Favorites

Long ago night



I caught a glimpse of myself in the mirror last night. I was cleaning someones house. I was rushing, wanting to get home. My face was flushed, and when I caught my own image, my lips looked small, and pursed together, and my brow was furrowed. My skin looked ruddy. My eyelids heavy. I was taken back at what I saw. It made me upset. I looked old, worried, out of shape, and tired.

I went back to scrubbing a toilet bowl that was colored a horrible mauve. So was the plastic shower inset, and tub. I went back to a time in my mind. To a place. It was a long time ago. Before David and I met. Before my girls were a reality.

I worked for a designer, and we had an extensive Bridal collection that we made, and sold out of Bergdorf Goodman. It was really exciting being in the garment district, and dealing with sewers, and buying fabrics. I would go to all of the same fabric places that sold to all of the big designers, and they would always catch me sneaking peeks at what they were buying. I loved being on a first name basis with the buyers. I thought it was so cool when the editor of Martha Stewart Living was always trying to set me up with someone. It was a heady time, and it all became just the way it was.

We did a lot of work with Colin Cowie. He is a pretty well known event planner, and designer, among other things. He had asked us to design a dress for the cover of his upcoming book. He needed it in three days. I said yes, on a Friday, without even finding out if it was even possible, and three sleepless nights later, it was on a beautiful model, being shot for the cover.

His book was almost done, except he had one more chapter he needed to complete. He asked us if we knew anyone that wanted a free wedding, in exchange for it being shot for his book. They had to let him call the shots. Shockingly, every bride to be we knew was not interested.

So he decided to fabricate a wedding. It would be in my boss's apartment, and it would be this great party, with all of his friends there as the guests, and I was asked to play the bride. I was thrilled at the chance to be immortalized in a book. I asked my college friend Dutch to be the groom. It was shot in the Fall. I remember I had a small pimple on my cheek, and I felt fat, and wasn't happy about how I looked. I almost backed out.

**Exercise set:**
a) In the blog post, in whose apartment was the staged wedding held?
b) In the rows, begin at the line that has "Task: Click the Setup 2 line label" and continue through the last row. Reproduce those lines with "screenshot" swapped for "image" and nothing else changed. Leave the pictures out.

**Recorded data:**
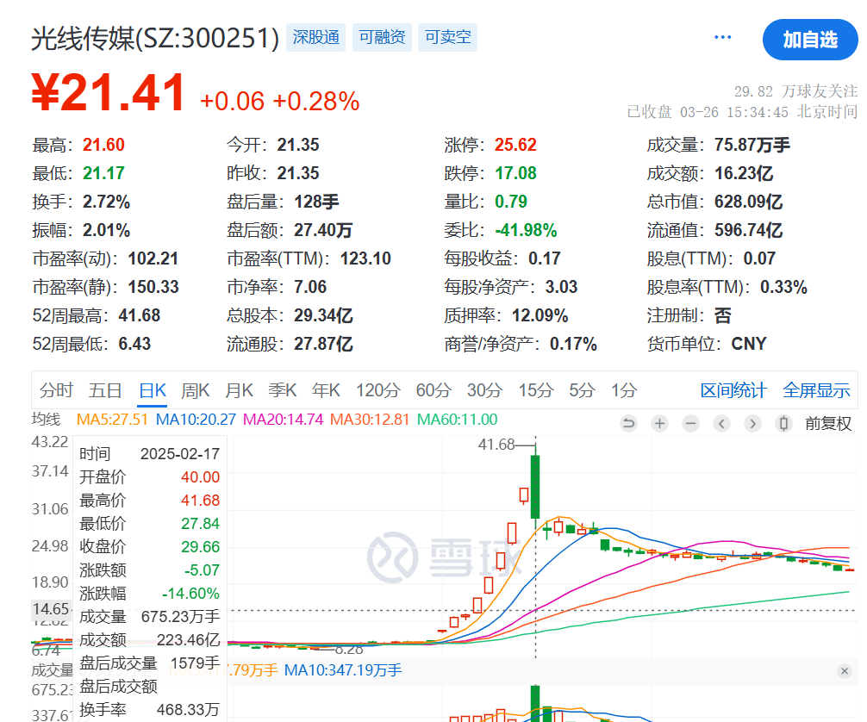This screenshot has height=722, width=867.
Task: Close the MA volume indicator overlay
Action: coord(844,670)
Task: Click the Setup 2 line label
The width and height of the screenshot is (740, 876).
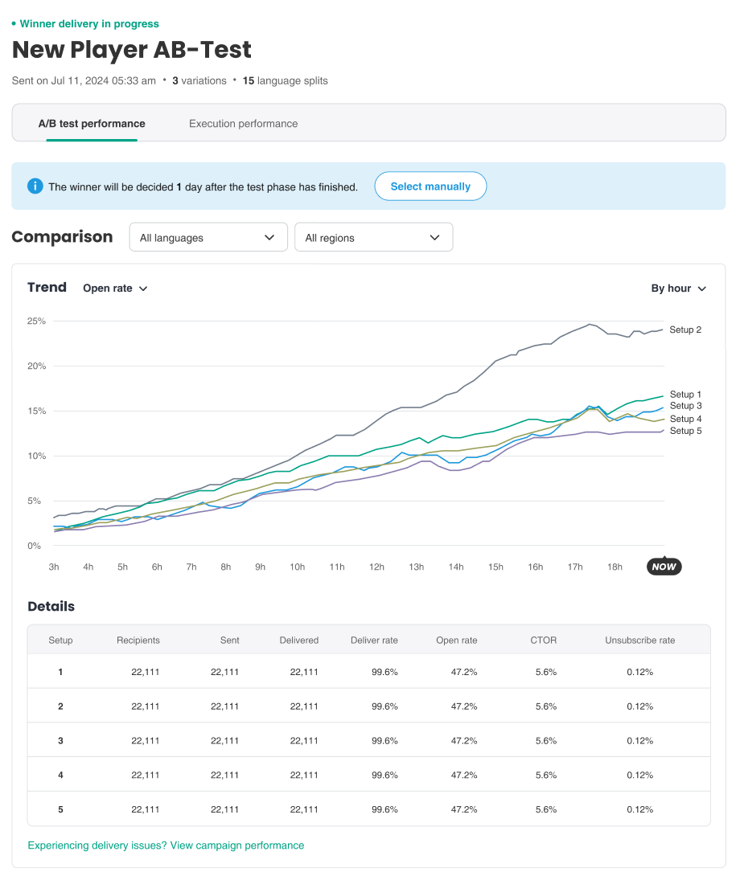Action: [685, 330]
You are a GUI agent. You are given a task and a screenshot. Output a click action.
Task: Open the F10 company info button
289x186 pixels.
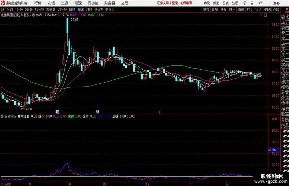(250, 9)
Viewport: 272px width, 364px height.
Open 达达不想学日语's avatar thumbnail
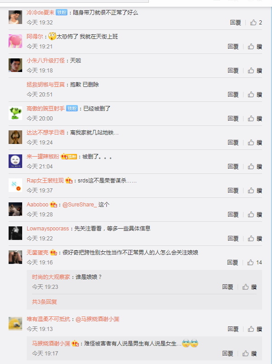(15, 137)
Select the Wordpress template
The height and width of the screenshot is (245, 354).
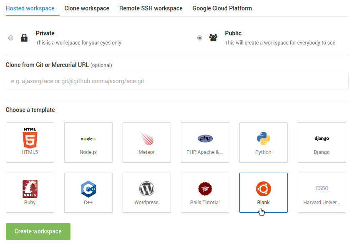tap(147, 193)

**Responses in order:**
a) In the narrator's boss's apartment.

b)
Task: Click the Setup 2 line label
The width and height of the image is (740, 876).
Action: [685, 330]
You are a GUI agent. You are given a task and a image. Output a click action.
Task: Open the F10 company info button
289x186 pixels.
(250, 9)
Viewport: 272px width, 364px height.
Open 达达不想学日语's avatar thumbnail
(15, 137)
Select the Wordpress template
The height and width of the image is (245, 354).
tap(147, 193)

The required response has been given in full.